An ni_dhcp4_parse_response memory leak vulnerability was discovered in openSUSE wicked 0.6.55 and earlier. The vulnerability was disclosed in February 2020 and affects the DHCP4 packet processing functionality of the wicked network configuration system (NVD).

The vulnerability occurs when processing DHCP4 packets that lack a message type option. When ni_dhcp4_parse_response processes such a packet, it fails to free the allocated lease memory upon encountering an error, resulting in a memory leak. The vulnerability has been assigned a CVSS v3.1 base score of 7.5 (HIGH) with vector CVSS:3.1/AV:N/AC:L/PR:N/UI:N/S:U/C:N/I:N/A:H (NVD).
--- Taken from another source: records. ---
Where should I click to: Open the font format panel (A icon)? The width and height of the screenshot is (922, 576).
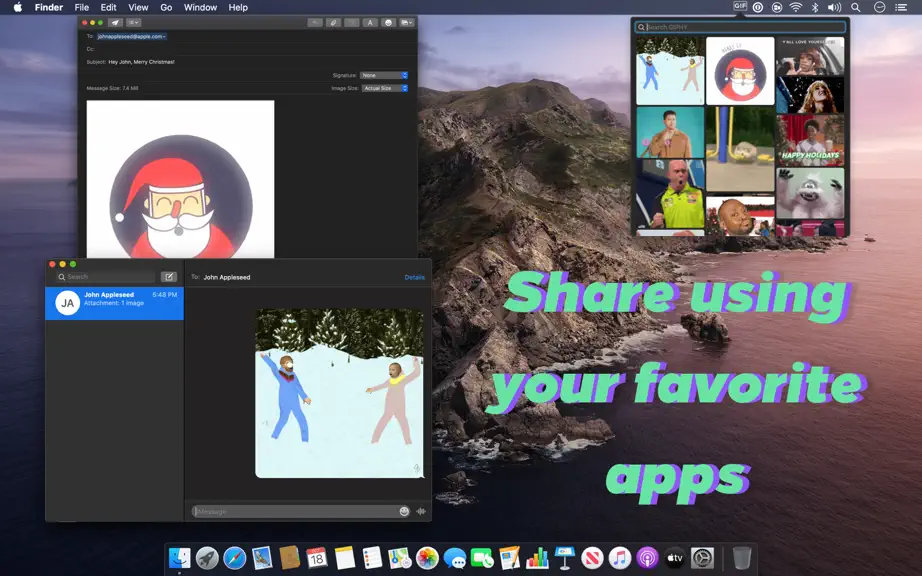tap(370, 23)
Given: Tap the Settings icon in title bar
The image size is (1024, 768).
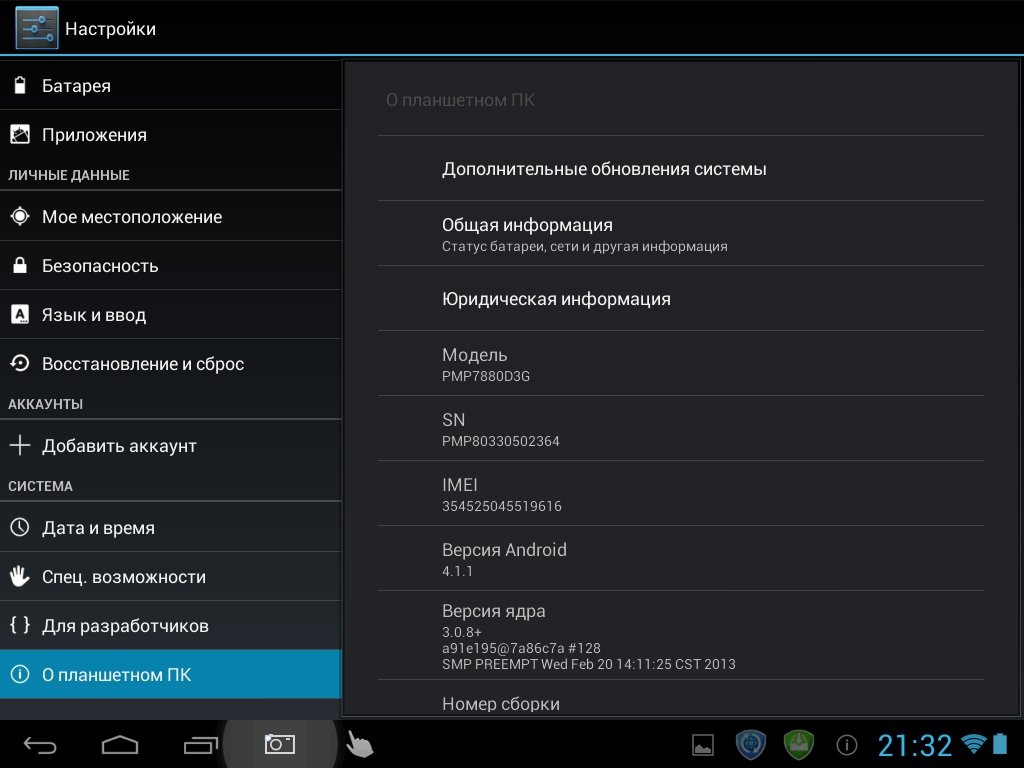Looking at the screenshot, I should pyautogui.click(x=37, y=28).
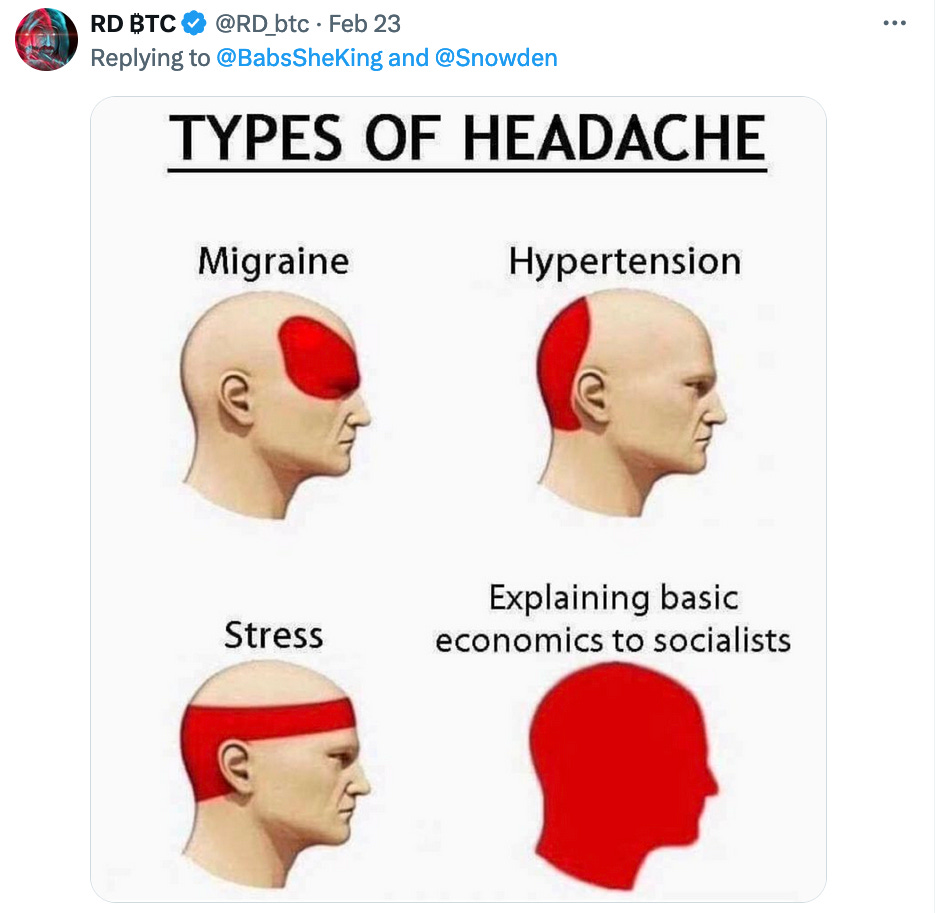The height and width of the screenshot is (913, 935).
Task: Click the "Migraine" label in the meme
Action: tap(274, 261)
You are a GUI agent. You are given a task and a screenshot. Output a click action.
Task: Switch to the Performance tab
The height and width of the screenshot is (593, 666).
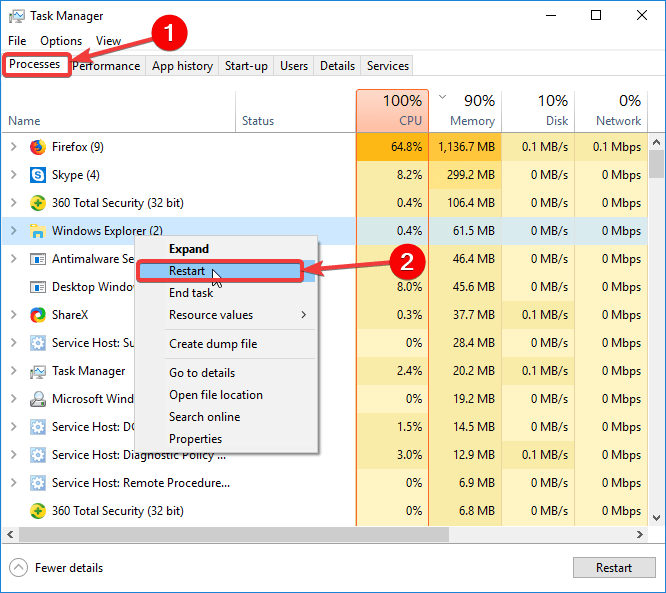click(106, 66)
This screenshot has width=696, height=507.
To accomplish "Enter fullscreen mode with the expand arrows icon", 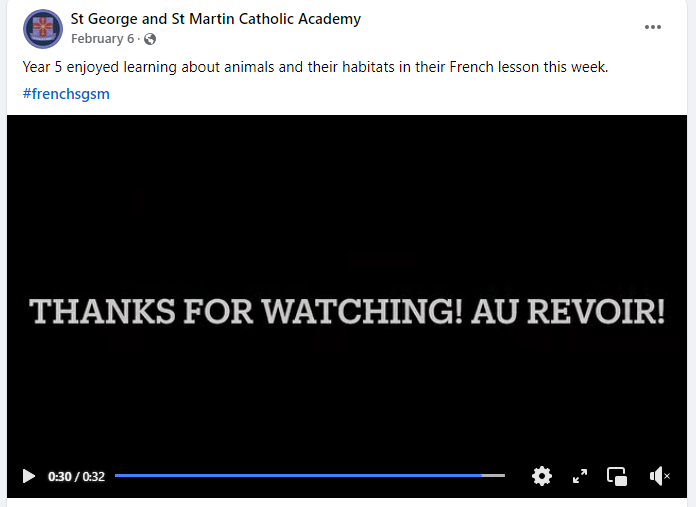I will pos(580,476).
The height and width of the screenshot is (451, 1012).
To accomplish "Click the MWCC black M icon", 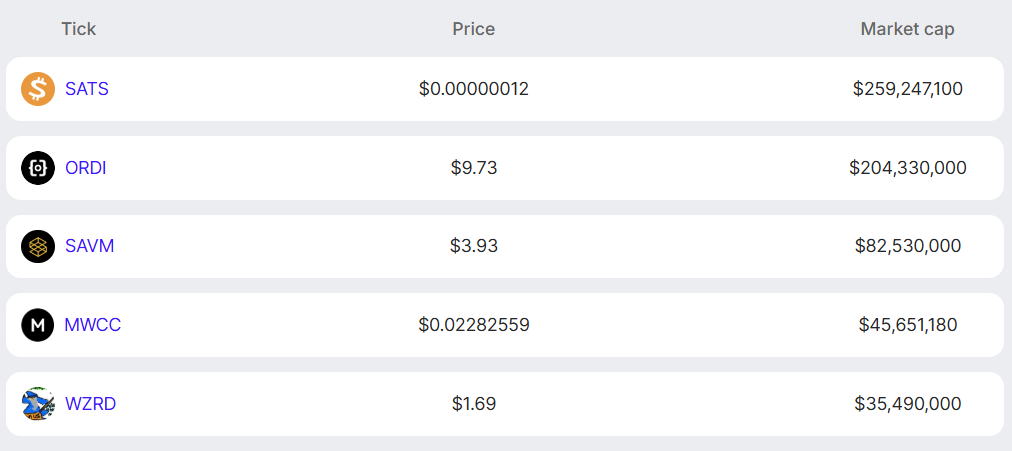I will 38,325.
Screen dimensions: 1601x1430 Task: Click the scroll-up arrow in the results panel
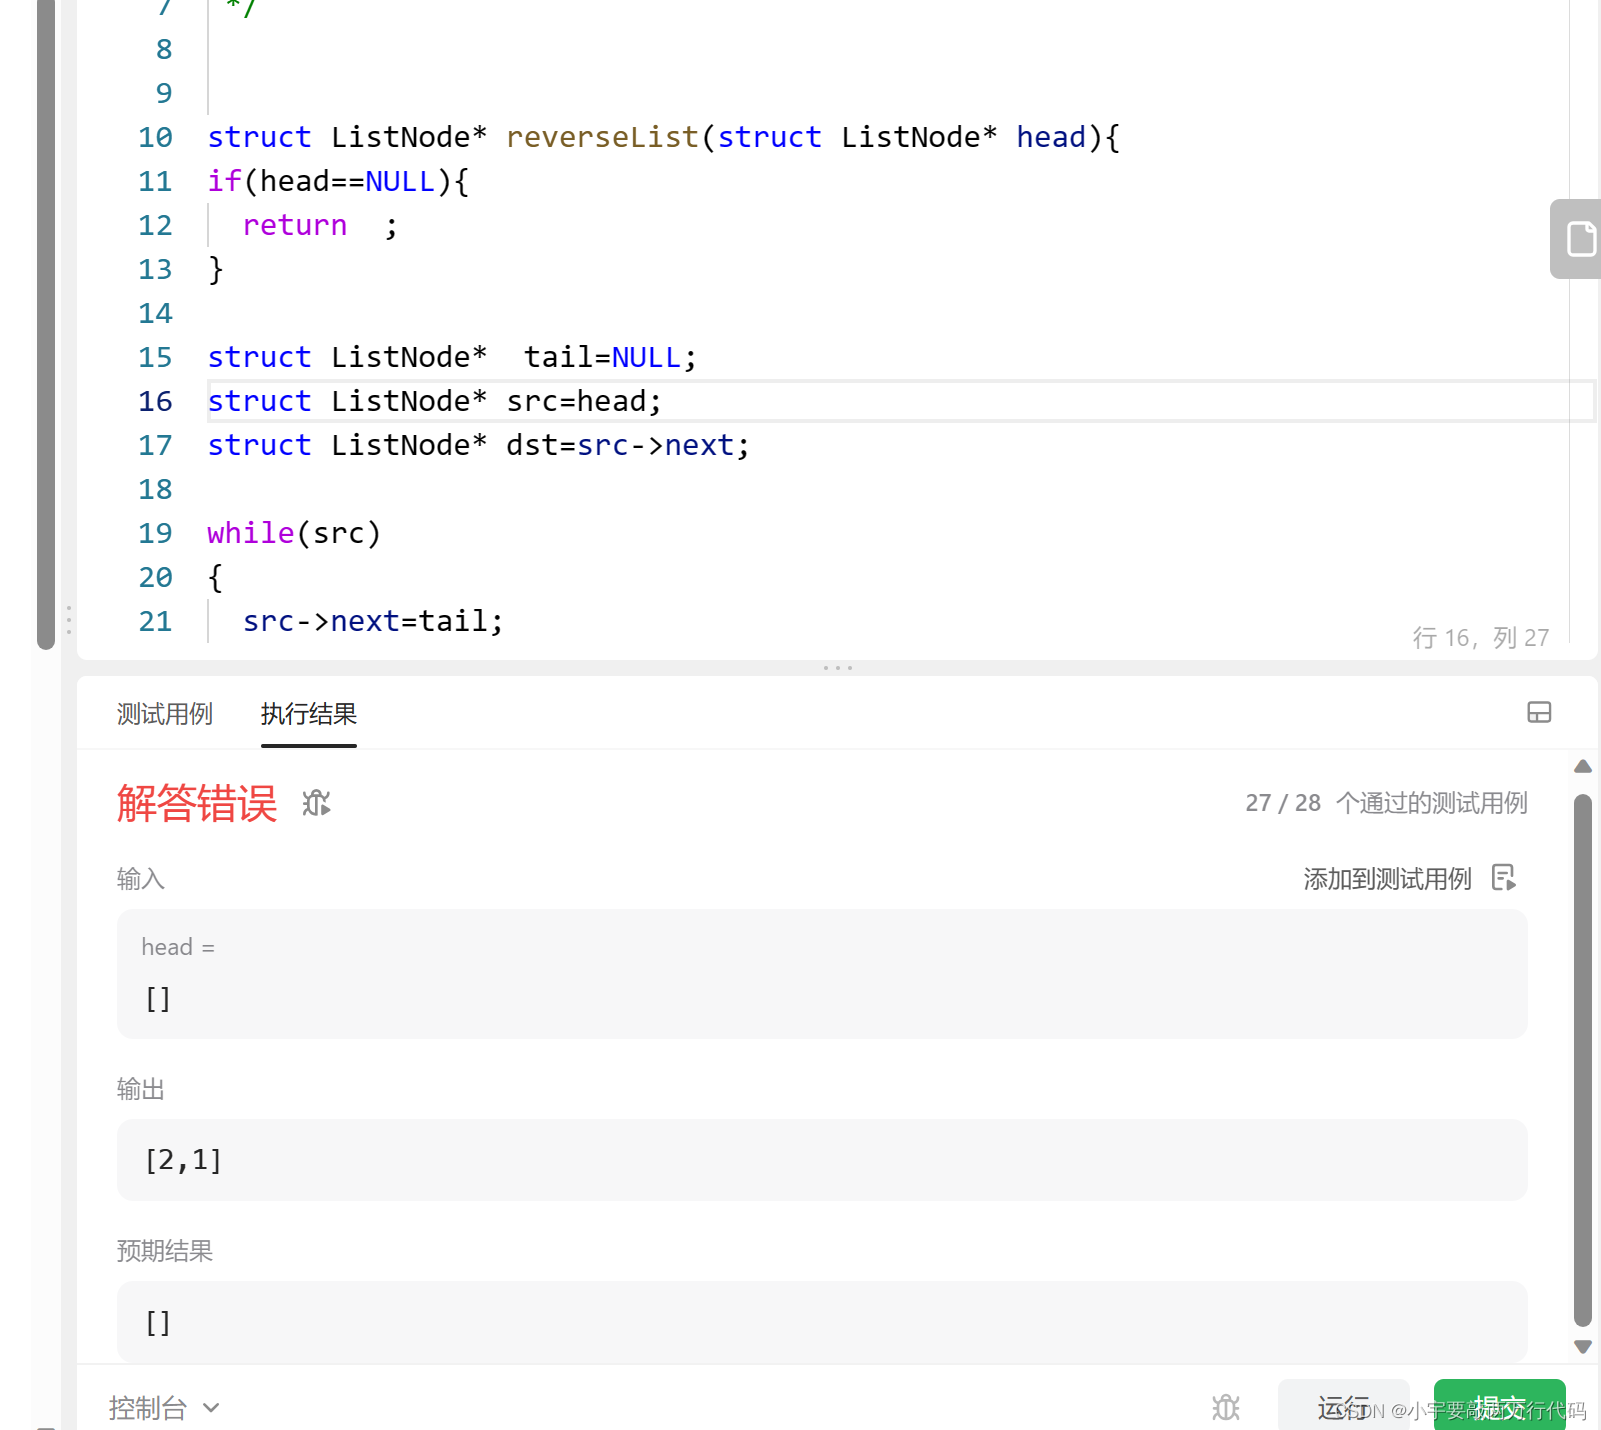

The vulnerability allows network attackers to cause a denial of service condition by sending DHCP4 packets without a message type option. This can lead to resource exhaustion through memory leaks (SUSE Advisory).

The vulnerability was fixed in multiple security updates across different versions of SUSE Linux Enterprise and openSUSE. Users should update to the patched versions: wicked-0.6.60-lp151.2.6.1 for openSUSE Leap 15.1, and corresponding versions for other affected distributions (SUSE Advisory, SUSE Bug).